#### Text ####

Swim. Bike. Run. Seems easy enough right?
My first triathlon of 2010 (second triathlon ever) was the Rev3 Quassy Half Ironman in Connecticut this past weekend.
As far as training went, my philosophy has always been to just do as much of the 3 disciplines as possible. I really hate regimented workouts as it takes the enjoyment out of it for me. Mentally, I tell myself ‘Okay, you need to do a speed run this week, 4 bike rides, a swim and maybe a distance run.’ but nothing is written out. I also like to sign up for a ton of races which keeps me on my toes and can be considered ‘training’.
Jim from “Dad Posse” had us sign up for this race months ago when I wasn’t even sure I could handle such a distance. Sometimes you just need a little push, you know. It takes place in Connecticut just west of Hartford, in some beautiful countryside.
Saturday morning I went on a quick bike ride, then proceeded to make 4 ‘Race Burritos’. SIDENOTE: Erika thinks I should market them, so this is the name I will be using for now. I also prepared some shrimp scampi to take with me for Saturday night’s dinner in the hotel. I didn’t want to go out and as all of us racers know… we have our rituals and this is one of mine. I packed all of the goodies up in a big blue cooler. It’s funny, when I was at the grocery store buying the cooler the gal at the register was like “Alright! Looks like a BBQ and some Sunday beers!” Not quite… try ‘first aid kit’ or ‘survival kit’. Evidently, her 5 year old son also likes to run.
It’s also very hard packing for a triathlon. So many components that I ALMOST forgot my running shoes! What a disaster that would be. I guess I could have experimented with barefoot running right?
Jim showed up at 2:30 to drop off his wheels. He had to bail on the race last minute but was kind enough to let me borrow his car. Thanks Jim! I took off, headed into the northern territories.
I arrived at 4:30 and headed over to race check-in. It was very organized. While dropping off my bike into transition for the night I ran into Bill, a fellow NYC Triathlete and runner! He was right across from me in transition.

#### Extracted material ####

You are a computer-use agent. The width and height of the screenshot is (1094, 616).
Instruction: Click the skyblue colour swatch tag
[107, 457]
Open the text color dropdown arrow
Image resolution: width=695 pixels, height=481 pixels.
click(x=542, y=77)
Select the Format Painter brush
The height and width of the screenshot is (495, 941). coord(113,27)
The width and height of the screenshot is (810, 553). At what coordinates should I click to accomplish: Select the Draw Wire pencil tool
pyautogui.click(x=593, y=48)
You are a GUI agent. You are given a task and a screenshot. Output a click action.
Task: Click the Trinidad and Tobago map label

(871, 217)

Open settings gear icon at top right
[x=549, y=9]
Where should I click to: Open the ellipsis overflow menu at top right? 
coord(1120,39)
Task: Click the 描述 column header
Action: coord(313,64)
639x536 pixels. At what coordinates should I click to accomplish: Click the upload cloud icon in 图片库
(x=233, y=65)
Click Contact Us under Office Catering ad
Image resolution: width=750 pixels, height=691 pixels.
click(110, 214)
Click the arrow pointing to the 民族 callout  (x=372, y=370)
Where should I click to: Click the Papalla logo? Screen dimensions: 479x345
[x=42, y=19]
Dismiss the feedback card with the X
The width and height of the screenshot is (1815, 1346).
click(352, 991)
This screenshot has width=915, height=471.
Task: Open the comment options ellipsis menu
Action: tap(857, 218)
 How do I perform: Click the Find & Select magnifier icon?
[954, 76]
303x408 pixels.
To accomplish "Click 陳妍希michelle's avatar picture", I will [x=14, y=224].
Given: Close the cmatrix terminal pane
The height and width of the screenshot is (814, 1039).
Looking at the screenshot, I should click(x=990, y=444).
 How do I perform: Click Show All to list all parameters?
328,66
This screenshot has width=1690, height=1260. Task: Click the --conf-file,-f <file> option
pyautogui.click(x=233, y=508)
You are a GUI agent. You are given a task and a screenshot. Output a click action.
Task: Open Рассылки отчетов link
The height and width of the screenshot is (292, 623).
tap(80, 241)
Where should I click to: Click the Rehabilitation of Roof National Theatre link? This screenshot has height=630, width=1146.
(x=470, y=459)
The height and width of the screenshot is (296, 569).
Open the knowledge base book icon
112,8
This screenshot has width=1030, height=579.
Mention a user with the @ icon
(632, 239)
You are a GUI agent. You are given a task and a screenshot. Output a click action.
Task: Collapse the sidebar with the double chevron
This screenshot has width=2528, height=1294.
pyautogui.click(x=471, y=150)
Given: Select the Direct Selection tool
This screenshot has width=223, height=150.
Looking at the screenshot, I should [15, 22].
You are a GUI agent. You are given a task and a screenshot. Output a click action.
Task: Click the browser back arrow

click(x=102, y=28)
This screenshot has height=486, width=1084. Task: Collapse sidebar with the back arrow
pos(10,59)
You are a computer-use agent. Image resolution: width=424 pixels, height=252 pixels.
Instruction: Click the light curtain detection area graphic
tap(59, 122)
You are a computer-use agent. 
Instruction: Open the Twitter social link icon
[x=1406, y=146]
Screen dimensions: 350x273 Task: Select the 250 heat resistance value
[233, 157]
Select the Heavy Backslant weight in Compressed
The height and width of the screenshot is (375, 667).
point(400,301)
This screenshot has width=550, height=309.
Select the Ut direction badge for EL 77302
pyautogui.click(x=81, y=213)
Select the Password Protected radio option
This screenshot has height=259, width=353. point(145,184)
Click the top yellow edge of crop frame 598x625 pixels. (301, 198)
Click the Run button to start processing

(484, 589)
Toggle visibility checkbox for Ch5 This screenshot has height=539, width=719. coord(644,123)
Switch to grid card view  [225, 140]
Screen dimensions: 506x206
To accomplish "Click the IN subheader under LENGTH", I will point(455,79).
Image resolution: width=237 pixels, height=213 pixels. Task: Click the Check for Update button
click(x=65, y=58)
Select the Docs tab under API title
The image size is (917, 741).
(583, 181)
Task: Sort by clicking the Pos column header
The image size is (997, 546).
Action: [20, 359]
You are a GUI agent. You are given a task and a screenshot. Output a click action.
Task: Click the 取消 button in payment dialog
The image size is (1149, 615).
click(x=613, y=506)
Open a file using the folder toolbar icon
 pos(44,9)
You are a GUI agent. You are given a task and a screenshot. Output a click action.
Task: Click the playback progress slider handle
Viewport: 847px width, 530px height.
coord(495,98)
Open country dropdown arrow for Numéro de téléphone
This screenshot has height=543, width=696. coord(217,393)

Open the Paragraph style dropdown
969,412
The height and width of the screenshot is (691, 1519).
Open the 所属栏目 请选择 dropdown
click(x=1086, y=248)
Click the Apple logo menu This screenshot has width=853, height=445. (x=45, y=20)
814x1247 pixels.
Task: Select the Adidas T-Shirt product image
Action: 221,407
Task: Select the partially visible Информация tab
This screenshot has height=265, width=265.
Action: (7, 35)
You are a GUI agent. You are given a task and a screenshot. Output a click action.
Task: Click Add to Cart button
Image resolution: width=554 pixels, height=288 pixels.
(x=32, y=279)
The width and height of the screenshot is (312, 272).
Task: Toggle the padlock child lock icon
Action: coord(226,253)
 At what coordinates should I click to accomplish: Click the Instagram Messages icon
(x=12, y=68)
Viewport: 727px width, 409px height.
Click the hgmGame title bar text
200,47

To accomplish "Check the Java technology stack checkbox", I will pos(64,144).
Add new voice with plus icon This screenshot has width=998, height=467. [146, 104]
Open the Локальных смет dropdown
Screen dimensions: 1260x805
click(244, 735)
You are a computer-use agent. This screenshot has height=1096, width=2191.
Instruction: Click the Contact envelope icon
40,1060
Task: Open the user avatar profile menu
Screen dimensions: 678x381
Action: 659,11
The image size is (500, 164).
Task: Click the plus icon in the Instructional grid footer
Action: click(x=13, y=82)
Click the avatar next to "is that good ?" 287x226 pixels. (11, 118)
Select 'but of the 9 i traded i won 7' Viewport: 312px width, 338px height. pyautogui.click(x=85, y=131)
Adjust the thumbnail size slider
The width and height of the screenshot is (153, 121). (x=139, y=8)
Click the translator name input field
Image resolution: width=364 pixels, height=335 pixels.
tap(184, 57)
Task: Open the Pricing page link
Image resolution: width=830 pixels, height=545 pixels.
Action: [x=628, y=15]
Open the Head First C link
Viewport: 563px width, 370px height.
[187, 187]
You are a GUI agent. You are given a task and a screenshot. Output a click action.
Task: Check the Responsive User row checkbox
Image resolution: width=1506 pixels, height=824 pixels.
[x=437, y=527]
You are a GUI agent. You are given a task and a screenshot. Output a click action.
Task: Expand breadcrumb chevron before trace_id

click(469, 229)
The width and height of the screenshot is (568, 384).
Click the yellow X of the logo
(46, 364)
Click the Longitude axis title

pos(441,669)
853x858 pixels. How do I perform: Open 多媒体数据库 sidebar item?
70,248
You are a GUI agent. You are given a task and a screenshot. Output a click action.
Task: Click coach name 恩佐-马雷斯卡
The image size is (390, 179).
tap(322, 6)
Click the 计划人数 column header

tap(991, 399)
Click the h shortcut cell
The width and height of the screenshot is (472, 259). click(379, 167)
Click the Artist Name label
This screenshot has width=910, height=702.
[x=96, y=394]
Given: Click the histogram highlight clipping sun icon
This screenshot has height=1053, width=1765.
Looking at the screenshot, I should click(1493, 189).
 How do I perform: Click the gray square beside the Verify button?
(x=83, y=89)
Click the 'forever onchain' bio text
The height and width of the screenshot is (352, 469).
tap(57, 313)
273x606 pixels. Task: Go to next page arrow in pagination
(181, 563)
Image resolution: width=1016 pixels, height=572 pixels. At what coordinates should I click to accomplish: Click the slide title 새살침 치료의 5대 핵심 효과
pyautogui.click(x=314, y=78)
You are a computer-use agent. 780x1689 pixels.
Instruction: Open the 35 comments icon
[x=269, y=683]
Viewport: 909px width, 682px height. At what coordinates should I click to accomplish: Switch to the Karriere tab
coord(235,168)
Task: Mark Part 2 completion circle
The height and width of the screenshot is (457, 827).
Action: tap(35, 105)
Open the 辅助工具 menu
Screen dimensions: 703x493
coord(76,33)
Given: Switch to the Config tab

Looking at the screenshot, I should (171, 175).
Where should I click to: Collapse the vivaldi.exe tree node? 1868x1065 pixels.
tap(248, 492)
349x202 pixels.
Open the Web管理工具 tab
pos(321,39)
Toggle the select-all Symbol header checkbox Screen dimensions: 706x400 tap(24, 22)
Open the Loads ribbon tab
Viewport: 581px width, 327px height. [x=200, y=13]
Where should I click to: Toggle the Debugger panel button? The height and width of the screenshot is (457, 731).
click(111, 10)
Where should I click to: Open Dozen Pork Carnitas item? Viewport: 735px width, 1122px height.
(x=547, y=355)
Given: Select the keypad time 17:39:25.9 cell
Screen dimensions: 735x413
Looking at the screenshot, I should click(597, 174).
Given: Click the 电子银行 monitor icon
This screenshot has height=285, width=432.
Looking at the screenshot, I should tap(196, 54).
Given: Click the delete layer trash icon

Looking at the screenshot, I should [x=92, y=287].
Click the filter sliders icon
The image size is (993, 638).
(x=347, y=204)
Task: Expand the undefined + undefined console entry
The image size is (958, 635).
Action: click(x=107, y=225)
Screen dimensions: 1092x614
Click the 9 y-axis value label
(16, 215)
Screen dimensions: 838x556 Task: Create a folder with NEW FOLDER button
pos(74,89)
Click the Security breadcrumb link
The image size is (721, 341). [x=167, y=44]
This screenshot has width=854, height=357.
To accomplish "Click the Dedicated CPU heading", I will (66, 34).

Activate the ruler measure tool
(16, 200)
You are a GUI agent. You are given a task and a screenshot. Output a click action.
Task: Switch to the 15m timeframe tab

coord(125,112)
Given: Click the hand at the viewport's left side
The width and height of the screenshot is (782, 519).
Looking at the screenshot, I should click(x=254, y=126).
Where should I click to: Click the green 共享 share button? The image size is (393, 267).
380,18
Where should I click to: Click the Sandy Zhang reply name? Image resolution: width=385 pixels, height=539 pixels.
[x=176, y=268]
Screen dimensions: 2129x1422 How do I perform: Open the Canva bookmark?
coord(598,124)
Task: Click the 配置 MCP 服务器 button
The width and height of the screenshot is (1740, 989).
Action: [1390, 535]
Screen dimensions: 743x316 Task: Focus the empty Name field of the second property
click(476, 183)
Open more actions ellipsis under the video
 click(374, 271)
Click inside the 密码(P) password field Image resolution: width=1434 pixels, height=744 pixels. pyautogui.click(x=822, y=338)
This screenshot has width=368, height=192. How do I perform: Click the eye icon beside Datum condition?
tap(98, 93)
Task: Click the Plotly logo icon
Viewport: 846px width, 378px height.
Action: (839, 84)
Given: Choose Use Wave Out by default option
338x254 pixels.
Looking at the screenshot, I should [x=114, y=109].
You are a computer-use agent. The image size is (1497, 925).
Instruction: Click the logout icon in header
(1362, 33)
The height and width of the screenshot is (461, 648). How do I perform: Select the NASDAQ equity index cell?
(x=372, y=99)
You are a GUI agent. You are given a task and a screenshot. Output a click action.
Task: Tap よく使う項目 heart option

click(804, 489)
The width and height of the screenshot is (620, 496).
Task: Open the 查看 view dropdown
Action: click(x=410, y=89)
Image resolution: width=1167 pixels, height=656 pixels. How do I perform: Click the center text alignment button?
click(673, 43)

####

**Tasks to carry out**
1) Answer these questions from the triathlon post:
(a) Which race was the writer's first triathlon of 2010?
(b) What did the writer pack the food into?
(c) At what time did Jim show up to drop off his wheels?
2) Echo the triathlon post between "As far as training" and "be considered ‘training’.", inclusive.
These lines have no connection to the triathlon post.

**Responses per task**
1)
(a) The Rev3 Quassy Half Ironman in Connecticut
(b) A big blue cooler
(c) 2:30

2)
As far as training went, my philosophy has always been to just do as much of the 3 disciplines as possible. I really hate regimented workouts as it takes the enjoyment out of it for me. Mentally, I tell myself ‘Okay, you need to do a speed run this week, 4 bike rides, a swim and maybe a distance run.’ but nothing is written out. I also like to sign up for a ton of races which keeps me on my toes and can be considered ‘training’.